The Securities and Exchange Commission said at the beginning of the The year that ethereum is not a security, but the president of the agency said initial offers of coins, many of which were built on the blockchain platform of Ethereum, are in fact securities subject to the SEC law.

Tons of those projects failed from launch during the crypt boom and they had to sell a significant portion of the ethereum holdings to manage cash flow and expenses.

Tuesday, a federal judge in New York refused to bows a case that two cryptocurrencies were not criminal law. The Brooklyn District Judge in New York said that a reasonable jury should be able to apply the so-called Howey Test, which is applied to the titles.

While the CoinFi union considers the regulation to be a positive element for the long term and the only way to inaugurate a "healthier market", investors do not seem to agree.

"Others see this as a cause of panic – the end of the lax rules and the low hanging fruit to which they have become accustomed," Tam said. "Now you have a decision on the table which actually means that ICOs are now subject to the securities law."

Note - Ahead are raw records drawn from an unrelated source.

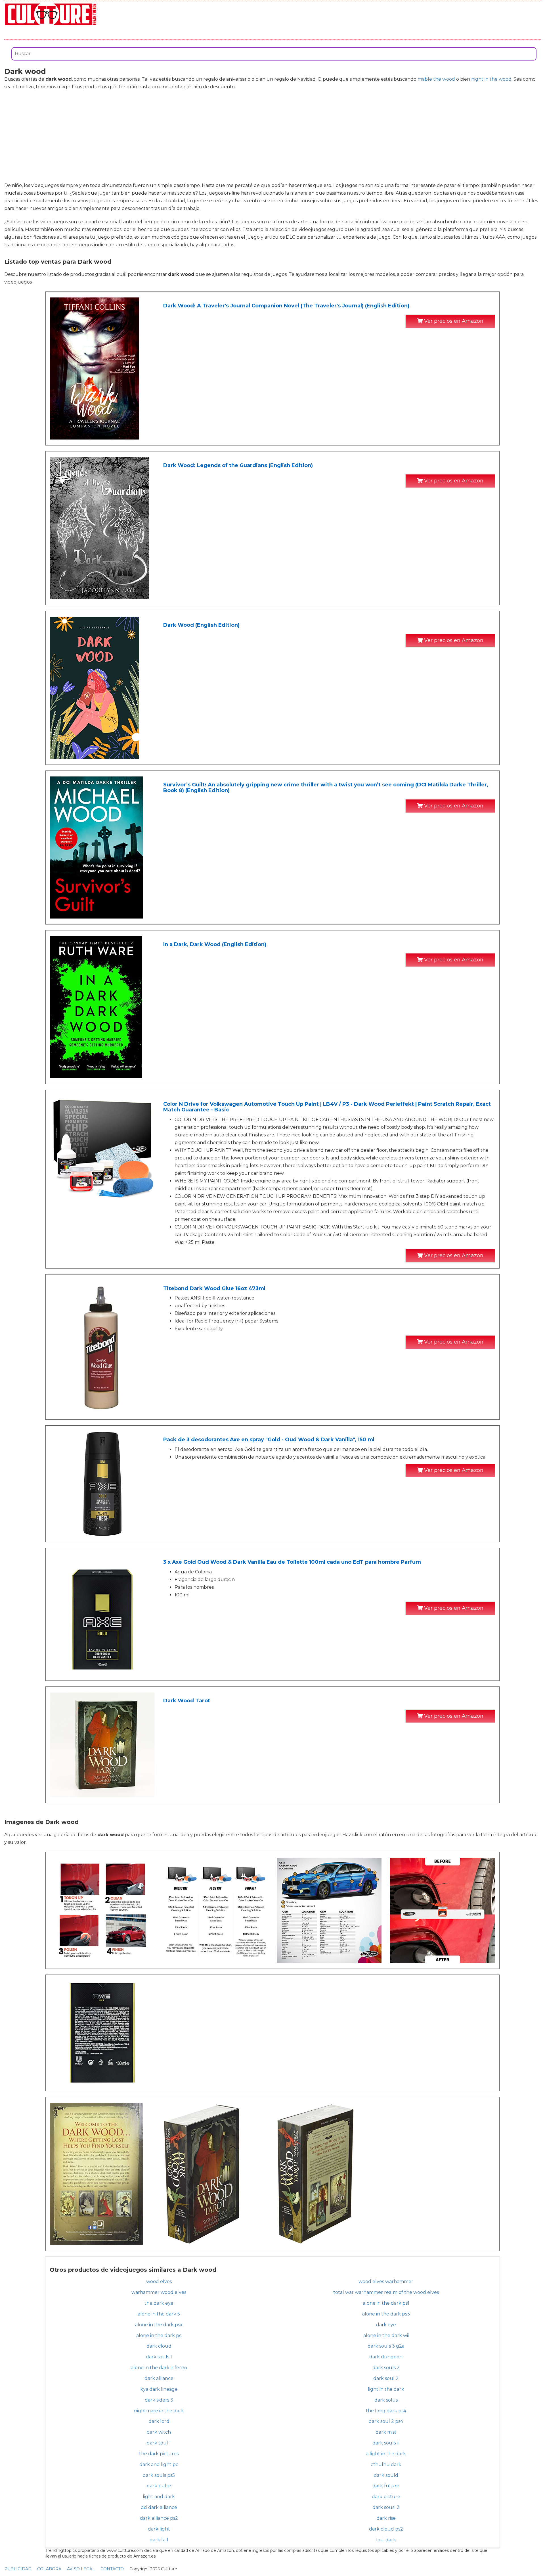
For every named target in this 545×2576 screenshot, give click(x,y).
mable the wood (436, 79)
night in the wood (491, 79)
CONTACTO (112, 2568)
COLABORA (49, 2568)
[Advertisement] (272, 136)
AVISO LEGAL (81, 2568)
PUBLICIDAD (18, 2568)
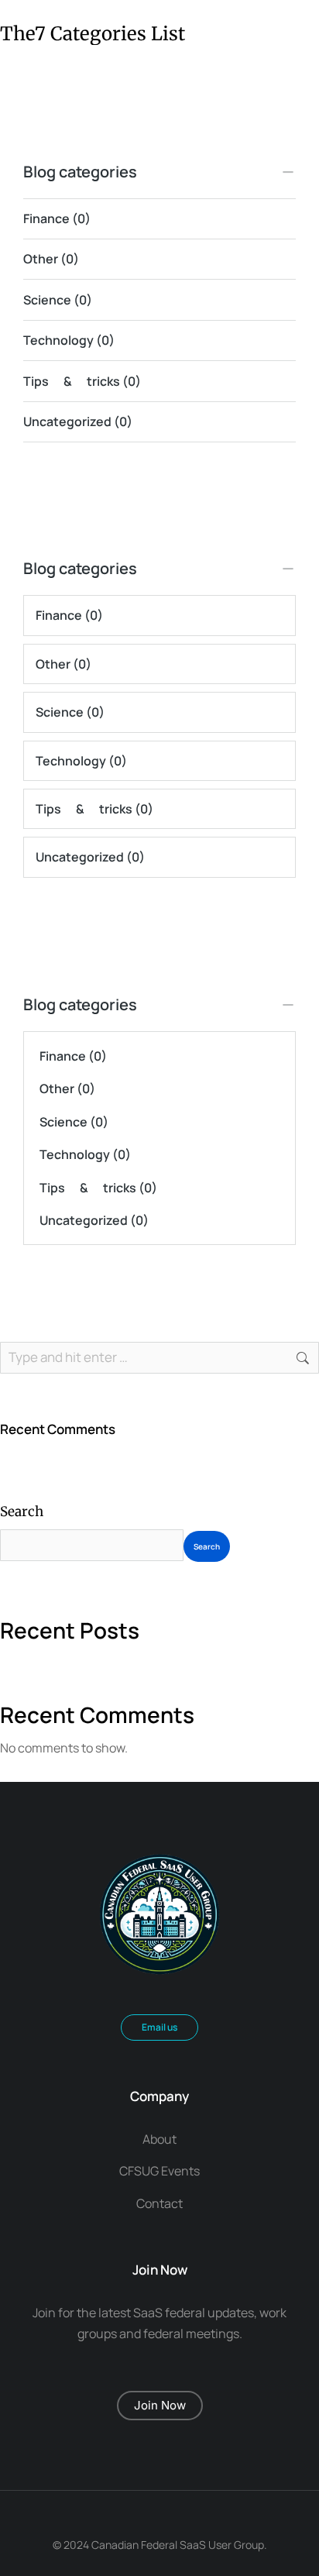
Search (21, 1511)
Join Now (160, 2405)
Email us (159, 2027)
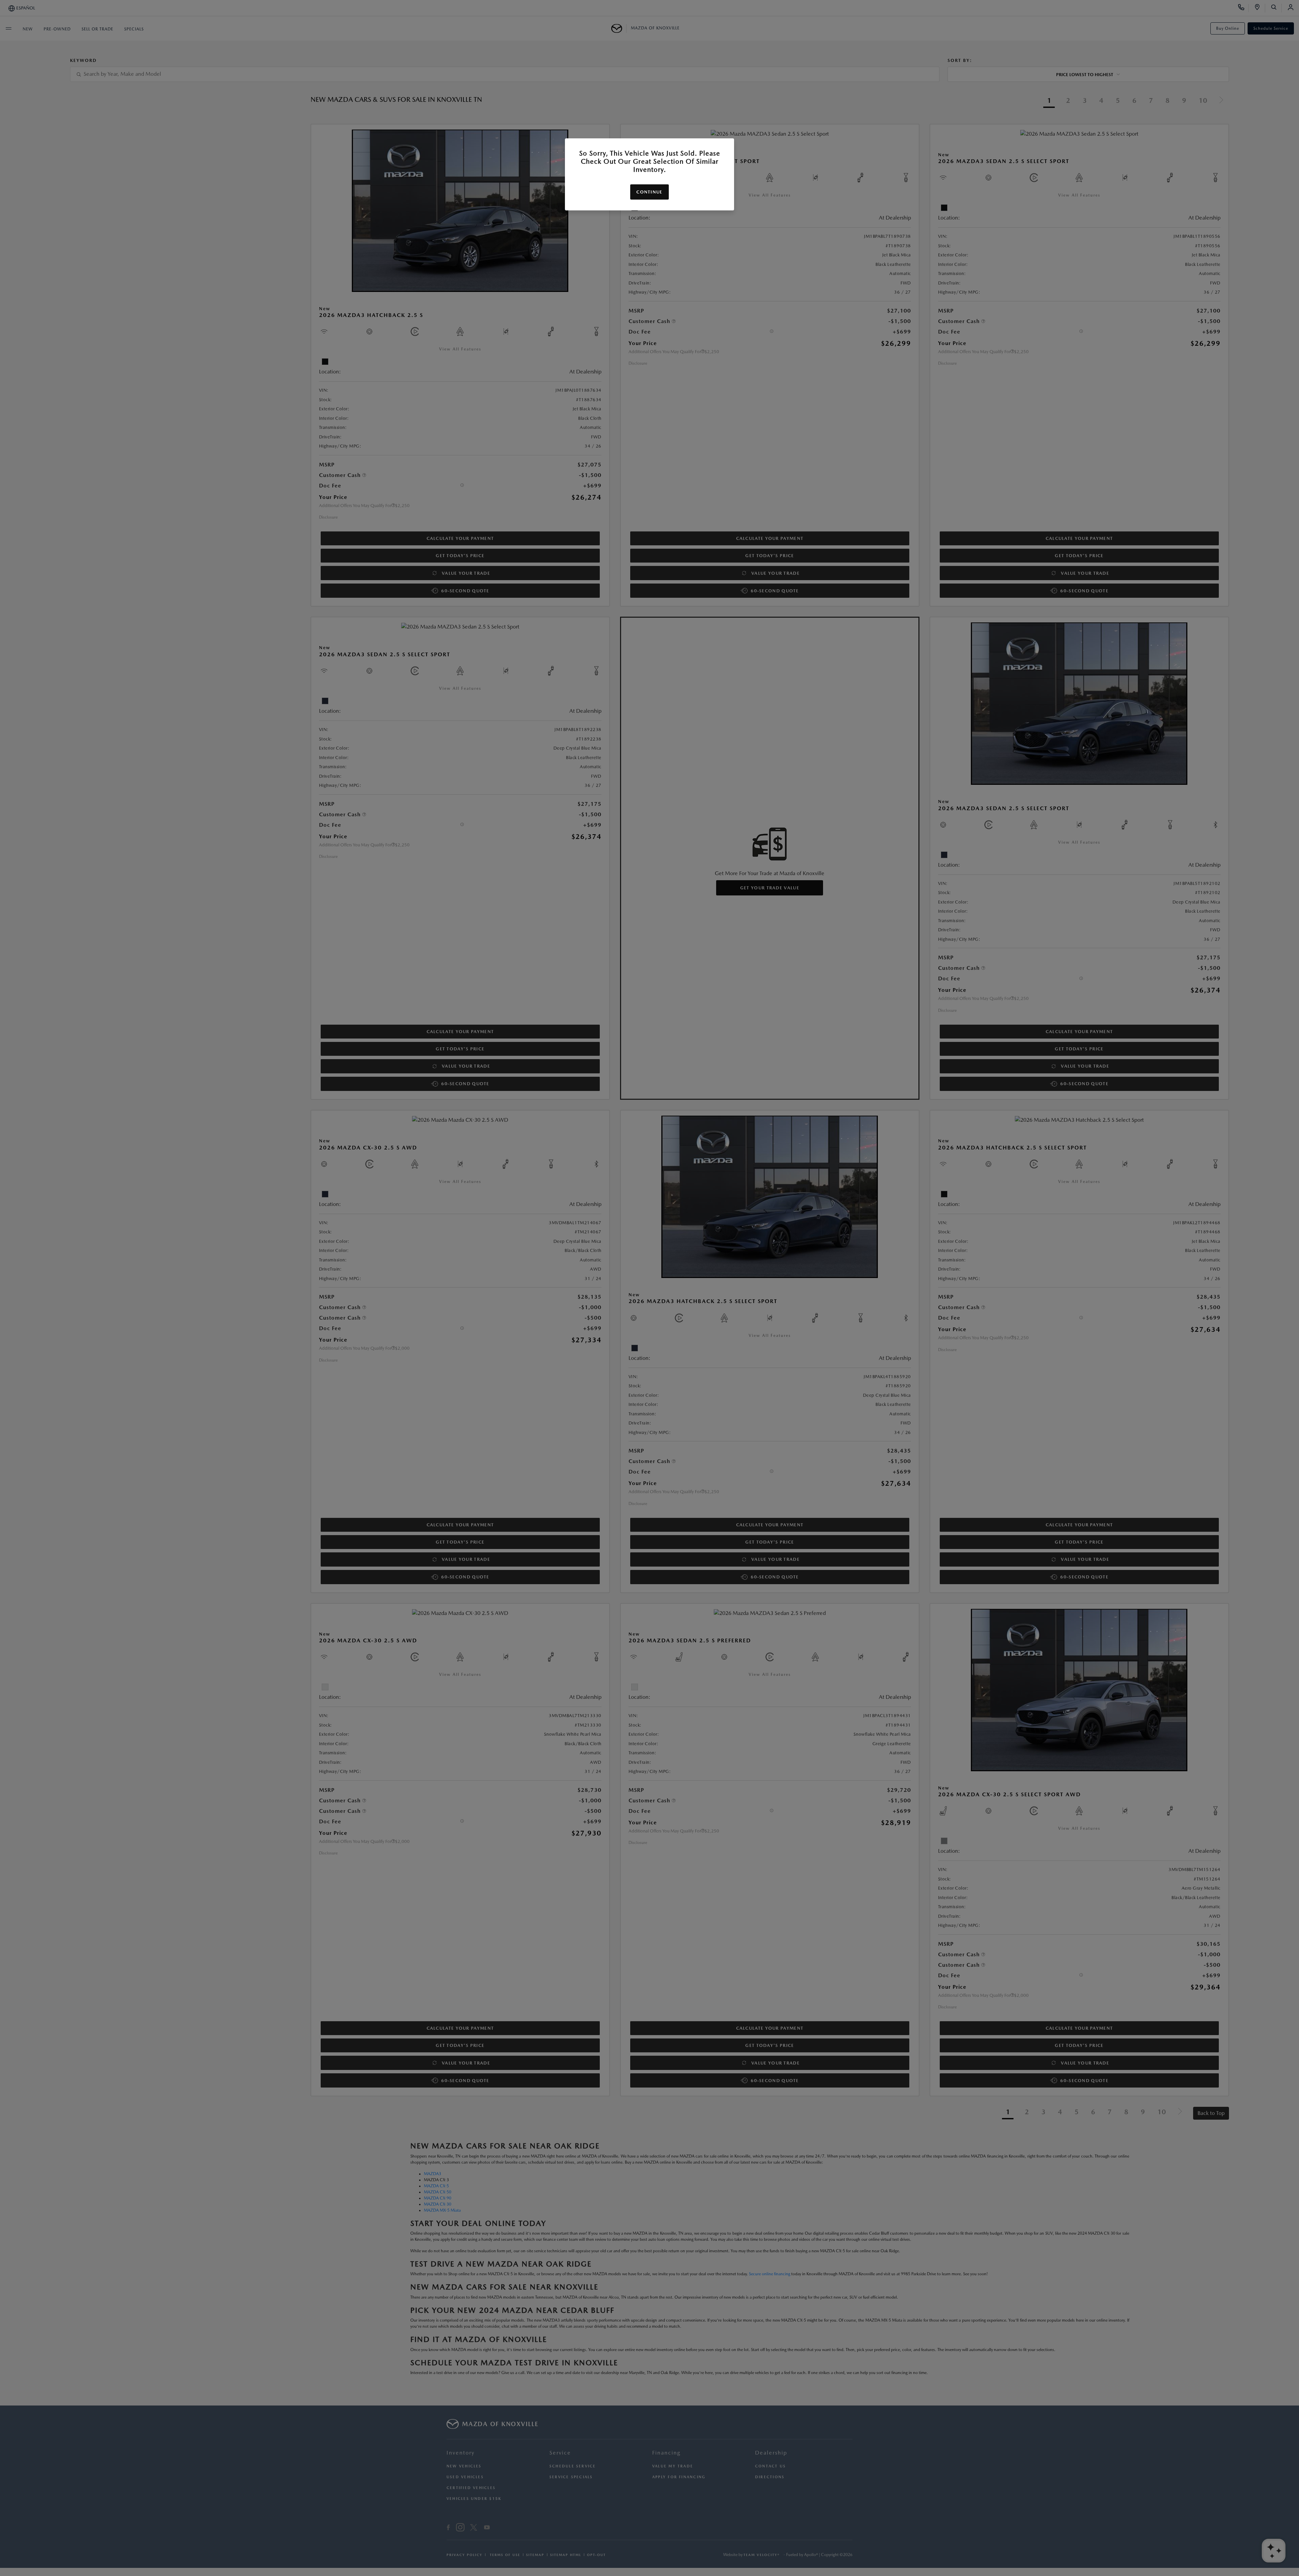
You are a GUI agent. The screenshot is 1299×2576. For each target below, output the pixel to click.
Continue (649, 192)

Bitcoin was predominantly flat on Wednesday, trading near $ 6,269 while the rest of the cryptocurrency scene was mixed. The XRP rose 5% and Stellar rose by 4.8%. Meanwhile, Bitcoin Cash dropped 7 percent, EOS was down 1 percent, according to CoinMarketCap.com.

The entire cryptocurrency market has suffered alongside the ether in 2018. The total capitalization of the encrypted market has declined by about 68 percent since January 1, according to CoinMarketCap.com.